# REQUIRED ACTION
Lines from the beginning of the data through the line containing "FAQ (156, 258)" are to be copied exactly, with no other line included.

# Dataset excerpts
******
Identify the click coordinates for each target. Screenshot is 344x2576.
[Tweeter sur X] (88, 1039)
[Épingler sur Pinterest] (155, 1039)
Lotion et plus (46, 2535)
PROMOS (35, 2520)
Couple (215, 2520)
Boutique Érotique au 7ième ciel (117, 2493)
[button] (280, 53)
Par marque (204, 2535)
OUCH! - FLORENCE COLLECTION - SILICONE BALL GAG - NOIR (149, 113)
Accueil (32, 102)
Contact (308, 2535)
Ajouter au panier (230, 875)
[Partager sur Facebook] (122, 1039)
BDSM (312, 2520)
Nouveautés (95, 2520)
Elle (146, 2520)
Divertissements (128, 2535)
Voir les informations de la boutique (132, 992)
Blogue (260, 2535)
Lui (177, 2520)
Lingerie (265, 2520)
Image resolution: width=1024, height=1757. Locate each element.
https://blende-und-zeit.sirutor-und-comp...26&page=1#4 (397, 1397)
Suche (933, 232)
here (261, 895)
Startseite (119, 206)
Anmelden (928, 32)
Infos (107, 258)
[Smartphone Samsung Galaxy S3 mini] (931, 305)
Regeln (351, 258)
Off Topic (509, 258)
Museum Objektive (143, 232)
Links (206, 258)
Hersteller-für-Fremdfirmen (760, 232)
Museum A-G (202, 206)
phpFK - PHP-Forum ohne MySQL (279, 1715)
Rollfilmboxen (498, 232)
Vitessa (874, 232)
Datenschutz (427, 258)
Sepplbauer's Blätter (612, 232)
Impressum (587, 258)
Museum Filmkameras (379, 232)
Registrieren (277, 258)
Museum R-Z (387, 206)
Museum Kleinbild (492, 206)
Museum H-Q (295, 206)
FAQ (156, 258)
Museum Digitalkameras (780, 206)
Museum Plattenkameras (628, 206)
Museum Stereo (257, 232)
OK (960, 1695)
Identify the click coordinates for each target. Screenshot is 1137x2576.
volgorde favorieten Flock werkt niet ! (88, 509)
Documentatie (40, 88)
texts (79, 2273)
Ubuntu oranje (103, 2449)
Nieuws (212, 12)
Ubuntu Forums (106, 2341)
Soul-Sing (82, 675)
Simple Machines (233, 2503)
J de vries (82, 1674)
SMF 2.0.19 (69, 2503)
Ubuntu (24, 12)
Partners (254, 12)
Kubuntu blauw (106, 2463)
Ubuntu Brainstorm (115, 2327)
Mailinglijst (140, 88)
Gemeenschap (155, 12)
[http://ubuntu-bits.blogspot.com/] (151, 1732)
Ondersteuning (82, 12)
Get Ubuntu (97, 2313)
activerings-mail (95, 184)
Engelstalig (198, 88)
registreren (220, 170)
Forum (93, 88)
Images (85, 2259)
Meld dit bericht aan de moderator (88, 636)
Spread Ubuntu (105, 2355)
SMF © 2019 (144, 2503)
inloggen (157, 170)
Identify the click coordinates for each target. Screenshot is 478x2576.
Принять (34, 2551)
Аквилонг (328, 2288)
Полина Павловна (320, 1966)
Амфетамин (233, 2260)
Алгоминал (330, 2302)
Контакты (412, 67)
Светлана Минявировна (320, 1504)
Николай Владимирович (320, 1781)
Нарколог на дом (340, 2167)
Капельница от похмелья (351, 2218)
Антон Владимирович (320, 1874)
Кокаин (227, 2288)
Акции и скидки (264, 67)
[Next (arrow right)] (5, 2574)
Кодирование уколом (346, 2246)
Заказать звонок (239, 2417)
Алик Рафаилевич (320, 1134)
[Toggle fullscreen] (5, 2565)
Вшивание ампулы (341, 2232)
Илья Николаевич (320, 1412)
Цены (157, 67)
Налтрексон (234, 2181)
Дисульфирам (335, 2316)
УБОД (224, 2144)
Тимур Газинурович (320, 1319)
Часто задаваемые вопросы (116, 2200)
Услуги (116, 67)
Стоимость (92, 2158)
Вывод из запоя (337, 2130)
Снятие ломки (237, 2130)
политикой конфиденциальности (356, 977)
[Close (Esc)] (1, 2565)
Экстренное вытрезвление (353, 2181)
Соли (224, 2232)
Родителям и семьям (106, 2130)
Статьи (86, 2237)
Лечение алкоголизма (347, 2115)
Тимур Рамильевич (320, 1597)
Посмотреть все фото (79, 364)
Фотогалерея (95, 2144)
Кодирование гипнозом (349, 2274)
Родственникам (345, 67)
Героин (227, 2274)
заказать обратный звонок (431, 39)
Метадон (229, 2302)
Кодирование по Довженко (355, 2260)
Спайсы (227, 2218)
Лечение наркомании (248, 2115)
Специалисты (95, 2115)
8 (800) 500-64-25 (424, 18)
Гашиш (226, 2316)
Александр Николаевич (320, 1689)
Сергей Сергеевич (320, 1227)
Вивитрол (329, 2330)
******
# COMPLETED EXERCISE
Identify the click coordinates for each target. Screenshot is 344x2576.
[Tweeter sur X] (88, 1039)
[Épingler sur Pinterest] (155, 1039)
Lotion et plus (46, 2535)
PROMOS (35, 2520)
Couple (215, 2520)
Boutique Érotique au 7ième ciel (117, 2493)
[button] (280, 53)
Par marque (204, 2535)
OUCH! - FLORENCE COLLECTION - SILICONE BALL GAG - NOIR (149, 113)
Accueil (32, 102)
Contact (308, 2535)
Ajouter au panier (230, 875)
[Partager sur Facebook] (122, 1039)
BDSM (312, 2520)
Nouveautés (95, 2520)
Elle (146, 2520)
Divertissements (128, 2535)
Voir les informations de la boutique (132, 992)
Blogue (260, 2535)
Lui (177, 2520)
Lingerie (265, 2520)
Image resolution: width=1024, height=1757. Locate each element.
https://blende-und-zeit.sirutor-und-comp...26&page=1#4 (397, 1397)
Suche (933, 232)
here (261, 895)
Startseite (119, 206)
Anmelden (928, 32)
Infos (107, 258)
[Smartphone Samsung Galaxy S3 mini] (931, 305)
Regeln (351, 258)
Off Topic (509, 258)
Museum Objektive (143, 232)
Links (206, 258)
Hersteller-für-Fremdfirmen (760, 232)
Museum A-G (202, 206)
phpFK - PHP-Forum ohne MySQL (279, 1715)
Rollfilmboxen (498, 232)
Vitessa (874, 232)
Datenschutz (427, 258)
Sepplbauer's Blätter (612, 232)
Impressum (587, 258)
Museum Filmkameras (379, 232)
Registrieren (277, 258)
Museum R-Z (387, 206)
Museum Kleinbild (492, 206)
Museum H-Q (295, 206)
FAQ (156, 258)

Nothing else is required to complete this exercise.